Em qualquer caso, os partidos devem tomar uma posição clara, envolvendo militantes e eleitores, mostrar à sociedade civil que se preocuparam e preocupam seriamente com estas questões, e que o não fazem sob pressão à última hora.

A liberdade de voto dos deputados, mesmo ao arrepio da decisão do respectivo partido ou grupo parlamentar, é, na ética de convicções e de responsabilidade, indiscutível. Mas suscita perversas questões na identidade e estabilidade legislativa: quanto maior for a liberdade de voto, maior a possibilidade de o sentido da votação mudar consoante os deputados que lá estão, independentemente dos partidos ou da legislatura.

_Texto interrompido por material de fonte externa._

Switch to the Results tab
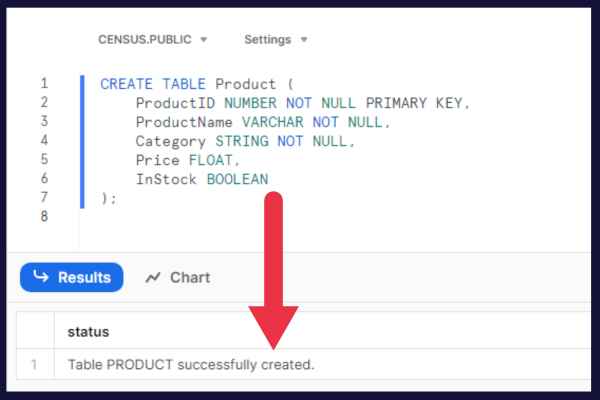Image resolution: width=600 pixels, height=400 pixels. (72, 277)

A decisão dos deputados pode ser tão individualizada que, no limite, é apenas a decisão daquelas pessoas, naquele momento: a mesma maioria parlamentar, na mesma legislatura, pode até tomar decisões diferentes. Eis um bom exemplo de dissonância entre a ética individual das convicções e interesses políticos.

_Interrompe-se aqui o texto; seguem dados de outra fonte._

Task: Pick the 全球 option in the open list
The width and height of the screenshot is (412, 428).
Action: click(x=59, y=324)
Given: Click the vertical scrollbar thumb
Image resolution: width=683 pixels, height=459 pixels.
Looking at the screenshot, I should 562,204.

Já os referendos, se o debate for sério e a questão colocada não for capciosa, são uma das mais decisivas manifestações da democracia participativa, mas não são o ponto final na discussão e debate de cidadãos. Basta dizer que entre nós já houve dois referendos sobre a IVG (1998, 2007) com desfechos antagónicos. Acresce que o resultado do referendo não se materializa por si mesmo em políticas públicas — estas, sim, mudam a praxis — sem ter de passar pela AR e pela regulamentação governamental.

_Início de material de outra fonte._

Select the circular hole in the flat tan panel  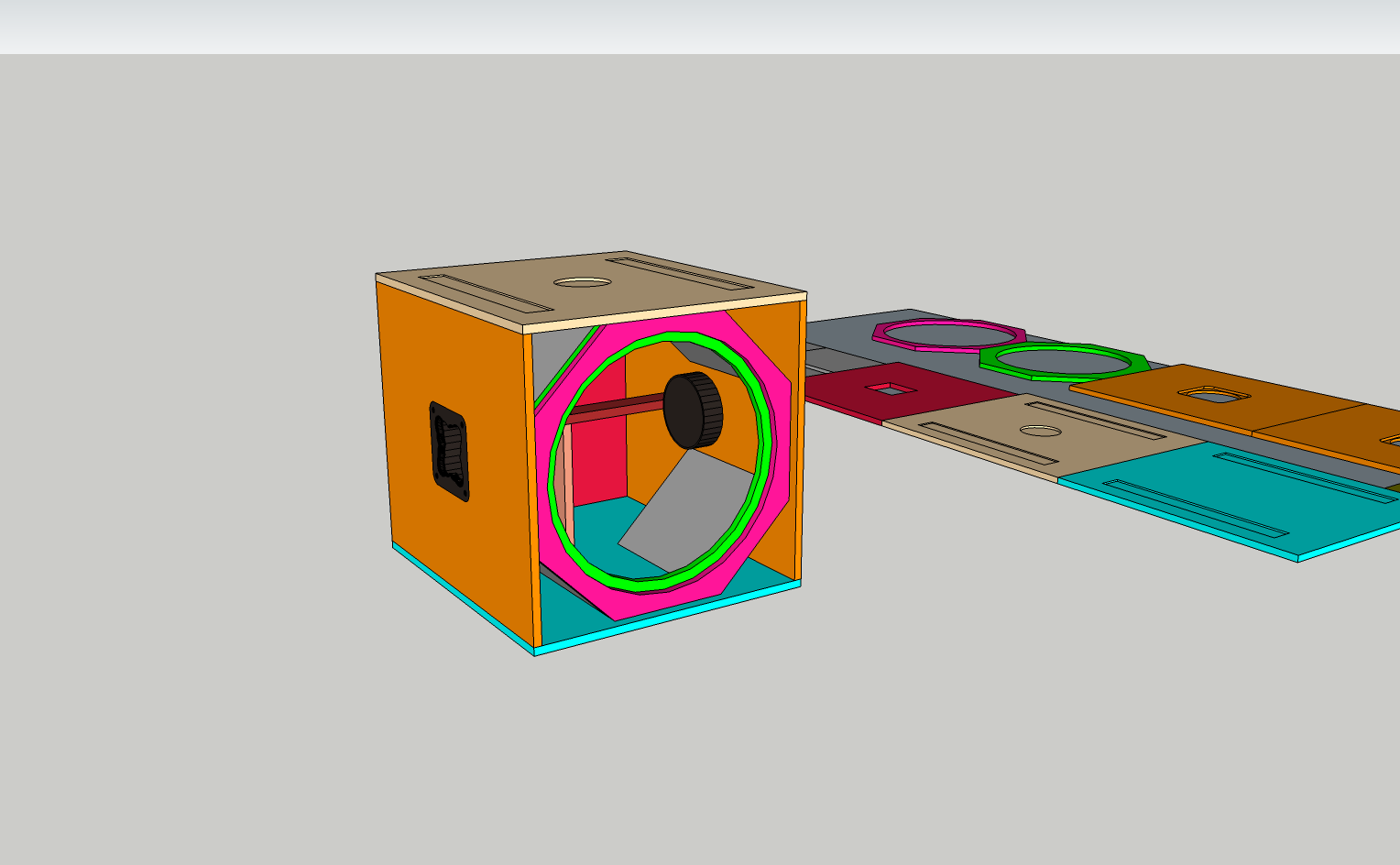click(x=1040, y=431)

E, nestas questões bioéticas, em Portugal as regulamentações por despacho governamental excedem em muito — quando não traem — o espírito da própria lei, em áreas tão diferentes e sensíveis como IVG, DAV (directivas antecipadas de vontade), PMA (procriação medicamente assistida), o que é deveras preocupante e antidemocrático. Recorde-se que, em 2015, houve uma iniciativa parlamentar, entretanto não concretizada talvez por receios eleitoralistas, que pretendeu mudar a regulamentação da actual lei da IVG de 2007 e suscitou vivo debate.

Tudo será diferente, se todos os partidos, a partir de agora, discutirem estas questões. E, após debate tão alargado quanto o queiram e saibam fazer, anunciem atempada e publicamente a respectiva posição e intenção, incluindo-a ou não no seu programa e declaração de princípios, ou, ao menos, no próximo programa eleitoral. Mesmo que seja para dizer que não querem mudar o actual estado de coisas.

Então, sim: os eleitores sabem no que estão a votar e sabem o que pode ou não vir a mudar nesta área.